Parallèlement à la question de la légitimité de l’enfermement, il nous paraît important de revenir sur la question de « l’ouverture » de l’institution. Cette tendance à ouvrir les murs de la prison découle des critiques adressées aux institutions sociales totales et se voit renforcée dans les institutions de prise en charge de délinquants mineurs, pour lesquels le souci de réinsertion est encore plus prégnant. Il ne s’agit toutefois pas d’un mouvement linéaire et continu, au contraire « l’organisation carcérale se transforme et se redéfinit en permanence, notamment par des processus de fermeture ou d’ouverture relatives avec l’extérieur » (Rostaing, 2009 : 95). Les impératifs d’ordre interne et externe (empêcher les évasions) viennent en effet régulièrement remettre en question les réformes qui autorisent une plus grande liberté de mouvement des jeunes détenus. Si les murs du centre de détention sont considérés comme

trop poreux ou le risque d’émeute trop important, des mesures sont prises pour augmenter le niveau de sécurité (telles que l’introduction des gardiens ou l’élévation des murs externes). Par ailleurs, il faut considérer avec une certaine distance critique le principe même d’ouverture, qui n’implique pas nécessairement une diminution du contrôle exercé sur les jeunes pris en charge. Ainsi, nous avons pu observer que les déplacements autorisés à l’extérieur en secteur observation sont soumis à un examen minutieux et un contrôle strict du temps.

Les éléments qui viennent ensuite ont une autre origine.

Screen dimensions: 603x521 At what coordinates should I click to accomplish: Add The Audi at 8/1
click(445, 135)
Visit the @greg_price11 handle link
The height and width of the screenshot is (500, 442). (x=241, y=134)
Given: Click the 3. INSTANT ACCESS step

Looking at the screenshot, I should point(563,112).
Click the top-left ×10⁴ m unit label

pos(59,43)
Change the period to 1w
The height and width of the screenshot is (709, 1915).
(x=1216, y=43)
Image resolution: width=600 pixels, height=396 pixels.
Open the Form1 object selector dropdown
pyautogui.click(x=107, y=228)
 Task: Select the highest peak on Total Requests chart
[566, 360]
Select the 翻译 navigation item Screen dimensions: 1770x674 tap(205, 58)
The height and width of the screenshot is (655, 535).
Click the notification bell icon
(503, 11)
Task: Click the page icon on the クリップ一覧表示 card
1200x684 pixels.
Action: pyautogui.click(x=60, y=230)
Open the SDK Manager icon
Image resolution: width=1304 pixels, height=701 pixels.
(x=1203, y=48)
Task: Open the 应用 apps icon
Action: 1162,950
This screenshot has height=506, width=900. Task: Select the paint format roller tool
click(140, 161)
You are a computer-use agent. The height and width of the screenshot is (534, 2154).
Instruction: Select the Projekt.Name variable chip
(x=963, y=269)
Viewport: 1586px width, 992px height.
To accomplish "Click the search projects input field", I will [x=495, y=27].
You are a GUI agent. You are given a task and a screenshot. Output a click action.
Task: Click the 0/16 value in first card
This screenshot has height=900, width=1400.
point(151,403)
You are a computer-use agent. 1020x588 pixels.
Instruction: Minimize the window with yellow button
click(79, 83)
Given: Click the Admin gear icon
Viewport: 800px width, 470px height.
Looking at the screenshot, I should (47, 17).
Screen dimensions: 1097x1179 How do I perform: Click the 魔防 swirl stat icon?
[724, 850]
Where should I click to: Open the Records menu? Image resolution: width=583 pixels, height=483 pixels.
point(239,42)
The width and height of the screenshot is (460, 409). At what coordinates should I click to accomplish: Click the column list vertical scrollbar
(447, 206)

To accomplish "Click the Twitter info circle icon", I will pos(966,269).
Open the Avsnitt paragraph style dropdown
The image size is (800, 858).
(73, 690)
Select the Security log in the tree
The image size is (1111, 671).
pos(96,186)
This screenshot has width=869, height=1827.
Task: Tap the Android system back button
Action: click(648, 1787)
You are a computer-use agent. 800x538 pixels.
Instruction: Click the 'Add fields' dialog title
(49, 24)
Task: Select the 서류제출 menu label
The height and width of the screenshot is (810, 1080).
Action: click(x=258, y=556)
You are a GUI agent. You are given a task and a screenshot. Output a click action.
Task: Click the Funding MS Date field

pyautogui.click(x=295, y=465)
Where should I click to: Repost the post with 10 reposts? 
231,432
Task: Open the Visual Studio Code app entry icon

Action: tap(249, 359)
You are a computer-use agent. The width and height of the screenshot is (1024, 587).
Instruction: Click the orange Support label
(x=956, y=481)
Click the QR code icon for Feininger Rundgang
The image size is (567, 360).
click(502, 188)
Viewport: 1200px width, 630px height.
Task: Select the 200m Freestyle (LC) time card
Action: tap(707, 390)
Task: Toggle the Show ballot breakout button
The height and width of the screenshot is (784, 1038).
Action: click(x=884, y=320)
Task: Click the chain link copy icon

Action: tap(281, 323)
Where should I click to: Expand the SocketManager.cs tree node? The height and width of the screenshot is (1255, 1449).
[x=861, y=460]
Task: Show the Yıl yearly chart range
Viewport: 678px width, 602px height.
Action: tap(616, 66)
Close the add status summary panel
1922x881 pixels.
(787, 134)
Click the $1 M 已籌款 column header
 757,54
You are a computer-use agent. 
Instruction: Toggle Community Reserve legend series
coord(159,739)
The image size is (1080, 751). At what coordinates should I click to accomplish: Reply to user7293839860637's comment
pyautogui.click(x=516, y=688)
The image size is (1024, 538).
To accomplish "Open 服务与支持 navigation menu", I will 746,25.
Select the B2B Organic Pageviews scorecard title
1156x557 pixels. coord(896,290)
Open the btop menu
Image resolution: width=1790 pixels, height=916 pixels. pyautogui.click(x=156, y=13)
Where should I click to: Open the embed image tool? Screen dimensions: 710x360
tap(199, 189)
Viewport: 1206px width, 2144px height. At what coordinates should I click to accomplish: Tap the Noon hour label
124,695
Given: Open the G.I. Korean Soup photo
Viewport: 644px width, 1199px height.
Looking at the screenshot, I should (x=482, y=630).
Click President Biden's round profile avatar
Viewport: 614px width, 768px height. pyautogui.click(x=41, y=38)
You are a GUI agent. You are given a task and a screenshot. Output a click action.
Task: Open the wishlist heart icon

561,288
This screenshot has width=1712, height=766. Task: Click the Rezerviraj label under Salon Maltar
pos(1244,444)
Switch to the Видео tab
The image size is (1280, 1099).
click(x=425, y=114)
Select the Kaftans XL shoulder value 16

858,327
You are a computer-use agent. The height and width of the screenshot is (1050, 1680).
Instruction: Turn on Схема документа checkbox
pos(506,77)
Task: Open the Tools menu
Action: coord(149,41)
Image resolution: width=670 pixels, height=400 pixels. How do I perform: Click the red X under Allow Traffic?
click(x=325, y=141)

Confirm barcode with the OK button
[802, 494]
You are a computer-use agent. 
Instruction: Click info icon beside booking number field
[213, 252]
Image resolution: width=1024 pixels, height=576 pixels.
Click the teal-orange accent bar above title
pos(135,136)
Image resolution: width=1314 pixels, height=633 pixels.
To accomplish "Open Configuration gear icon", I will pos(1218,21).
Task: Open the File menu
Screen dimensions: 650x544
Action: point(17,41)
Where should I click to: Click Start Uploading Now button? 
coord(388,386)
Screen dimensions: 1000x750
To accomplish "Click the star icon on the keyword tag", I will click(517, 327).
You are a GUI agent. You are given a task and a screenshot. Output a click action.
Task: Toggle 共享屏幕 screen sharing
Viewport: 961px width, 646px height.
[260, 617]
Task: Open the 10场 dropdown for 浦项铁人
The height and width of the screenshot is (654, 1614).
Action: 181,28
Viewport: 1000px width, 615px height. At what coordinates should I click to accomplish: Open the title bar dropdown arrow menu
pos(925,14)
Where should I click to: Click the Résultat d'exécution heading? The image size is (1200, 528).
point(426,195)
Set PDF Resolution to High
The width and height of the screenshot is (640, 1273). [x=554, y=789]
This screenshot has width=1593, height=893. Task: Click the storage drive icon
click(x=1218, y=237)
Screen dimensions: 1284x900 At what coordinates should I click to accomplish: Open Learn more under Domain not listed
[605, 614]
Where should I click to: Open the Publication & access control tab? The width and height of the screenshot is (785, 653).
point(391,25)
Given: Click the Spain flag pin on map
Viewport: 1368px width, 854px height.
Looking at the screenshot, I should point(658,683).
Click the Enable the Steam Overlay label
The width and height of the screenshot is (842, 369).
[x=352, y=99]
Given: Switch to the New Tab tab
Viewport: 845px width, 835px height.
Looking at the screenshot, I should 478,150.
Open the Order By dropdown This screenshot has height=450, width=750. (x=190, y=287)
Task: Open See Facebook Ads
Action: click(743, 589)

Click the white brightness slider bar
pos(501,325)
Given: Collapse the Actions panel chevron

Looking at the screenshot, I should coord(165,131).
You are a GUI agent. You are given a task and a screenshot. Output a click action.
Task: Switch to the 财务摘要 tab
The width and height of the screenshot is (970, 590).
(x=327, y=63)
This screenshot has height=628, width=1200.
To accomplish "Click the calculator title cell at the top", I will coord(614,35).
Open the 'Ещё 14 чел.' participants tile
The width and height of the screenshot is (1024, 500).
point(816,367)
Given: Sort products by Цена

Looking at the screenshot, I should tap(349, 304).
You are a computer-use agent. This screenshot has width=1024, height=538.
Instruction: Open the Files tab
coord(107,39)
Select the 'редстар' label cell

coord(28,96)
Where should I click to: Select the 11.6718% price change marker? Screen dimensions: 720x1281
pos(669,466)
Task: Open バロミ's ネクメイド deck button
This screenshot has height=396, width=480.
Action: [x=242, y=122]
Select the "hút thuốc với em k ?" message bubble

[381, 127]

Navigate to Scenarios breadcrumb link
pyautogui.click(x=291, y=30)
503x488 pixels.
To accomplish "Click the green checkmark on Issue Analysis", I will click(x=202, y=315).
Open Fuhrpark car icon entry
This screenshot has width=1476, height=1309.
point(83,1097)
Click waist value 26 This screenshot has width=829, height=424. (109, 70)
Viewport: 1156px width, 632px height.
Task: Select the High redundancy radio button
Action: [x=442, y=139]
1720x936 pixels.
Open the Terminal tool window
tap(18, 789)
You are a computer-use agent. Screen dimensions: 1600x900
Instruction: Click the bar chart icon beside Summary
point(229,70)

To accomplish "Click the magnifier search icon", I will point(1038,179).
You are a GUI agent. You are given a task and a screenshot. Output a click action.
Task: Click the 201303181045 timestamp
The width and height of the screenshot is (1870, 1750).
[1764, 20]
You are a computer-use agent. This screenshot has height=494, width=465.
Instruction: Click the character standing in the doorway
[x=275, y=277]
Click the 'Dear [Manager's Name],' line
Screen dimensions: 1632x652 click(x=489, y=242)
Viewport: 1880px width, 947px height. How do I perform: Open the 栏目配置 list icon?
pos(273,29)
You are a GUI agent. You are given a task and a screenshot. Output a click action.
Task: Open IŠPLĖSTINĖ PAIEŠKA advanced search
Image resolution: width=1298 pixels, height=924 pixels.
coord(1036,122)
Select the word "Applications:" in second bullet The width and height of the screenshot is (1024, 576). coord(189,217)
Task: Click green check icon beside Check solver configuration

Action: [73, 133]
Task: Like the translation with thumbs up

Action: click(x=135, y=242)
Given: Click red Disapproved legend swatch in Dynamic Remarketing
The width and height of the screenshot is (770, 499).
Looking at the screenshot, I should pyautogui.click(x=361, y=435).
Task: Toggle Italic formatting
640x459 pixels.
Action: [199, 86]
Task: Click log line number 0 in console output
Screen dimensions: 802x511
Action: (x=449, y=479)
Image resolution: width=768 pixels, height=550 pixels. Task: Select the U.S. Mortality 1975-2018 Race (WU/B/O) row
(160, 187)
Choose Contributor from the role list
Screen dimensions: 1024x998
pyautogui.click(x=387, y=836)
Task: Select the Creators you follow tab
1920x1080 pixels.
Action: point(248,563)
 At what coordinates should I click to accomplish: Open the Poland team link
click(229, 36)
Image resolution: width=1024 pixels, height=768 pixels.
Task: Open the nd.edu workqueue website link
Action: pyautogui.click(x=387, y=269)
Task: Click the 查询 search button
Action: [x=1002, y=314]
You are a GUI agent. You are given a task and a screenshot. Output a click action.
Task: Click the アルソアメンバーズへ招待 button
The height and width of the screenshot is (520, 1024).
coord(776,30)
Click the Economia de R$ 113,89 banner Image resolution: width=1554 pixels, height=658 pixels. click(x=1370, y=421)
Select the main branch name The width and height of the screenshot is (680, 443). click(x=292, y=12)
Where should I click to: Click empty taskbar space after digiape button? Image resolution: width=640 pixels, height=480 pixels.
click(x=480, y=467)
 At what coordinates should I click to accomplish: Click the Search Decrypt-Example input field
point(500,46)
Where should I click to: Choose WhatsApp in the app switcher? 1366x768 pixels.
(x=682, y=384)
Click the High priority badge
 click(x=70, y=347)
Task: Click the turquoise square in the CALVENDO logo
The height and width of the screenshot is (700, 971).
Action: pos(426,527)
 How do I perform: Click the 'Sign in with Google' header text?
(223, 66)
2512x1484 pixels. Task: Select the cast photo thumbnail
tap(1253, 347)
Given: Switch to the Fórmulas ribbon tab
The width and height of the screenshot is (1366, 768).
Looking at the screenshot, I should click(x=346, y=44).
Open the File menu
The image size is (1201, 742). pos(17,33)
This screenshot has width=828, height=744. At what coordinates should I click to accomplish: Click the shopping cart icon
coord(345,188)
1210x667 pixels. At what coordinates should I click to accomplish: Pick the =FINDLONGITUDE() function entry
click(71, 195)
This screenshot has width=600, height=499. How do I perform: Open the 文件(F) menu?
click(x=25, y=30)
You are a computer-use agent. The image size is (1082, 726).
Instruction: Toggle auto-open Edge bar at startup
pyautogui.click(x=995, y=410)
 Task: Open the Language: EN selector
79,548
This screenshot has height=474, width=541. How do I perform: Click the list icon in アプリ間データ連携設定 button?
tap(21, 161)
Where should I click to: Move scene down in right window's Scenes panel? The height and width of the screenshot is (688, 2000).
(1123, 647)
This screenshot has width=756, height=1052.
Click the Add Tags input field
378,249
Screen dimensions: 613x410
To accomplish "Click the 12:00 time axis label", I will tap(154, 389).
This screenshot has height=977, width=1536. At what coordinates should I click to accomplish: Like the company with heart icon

Le principe « d’ouverture » advient également au travers d’une normalisation de la vie en détention, au sens d’un rapprochement avec les conditions de vie à l’extérieur (Rostaing, 2009). La création d’une salle de classe ou l’accès aux soins médicaux participent à ce processus (Frauenfelder et al., 2015a). Si on peut, de prime abord, identifier une forme de « détotalisation » de la prise en charge, d’autres pointent au contraire un mouvement inverse : en multipliant les regards et les expertises (médicale, psychologique, pédagogique, etc.), on soumet le jeune délinquant à une surveillance accrue, qui concerne désormais toutes les sphères de sa vie sociale et intime. Cette forme de « retotalisation » du contrôle social a notamment été observée par Chantraine (2011) dans les établissements pénitentiaires pour mineurs en France, qui ont également mis en œuvre une prise en charge pluridisciplinaire et en réseau. Parallèlement, la participation croissante des familles dans le suivi des jeunes implique une extension du contrôle exercé par l’institution : ce n’est plus uniquement le jeune qui constitue la cible du dispositif éducatif, mais aussi sa famille, qui doit démontrer sa capacité à collaborer avec l’institution et à mettre en œuvre des pratiques éducatives jugées conformes par les professionnels. Ces quelques réflexions étayent largement les théories du contrôle social développées par Foucault (1975) : dans les sociétés contemporaines, le contrôle a tendance à s’exercer de manière toujours plus subtile, mais aussi plus extensive, et se donne à travers des dispositifs de disciplinarisation de l’individu fondés sur des savoirs experts (médecine, psychologie, travail social, etc.).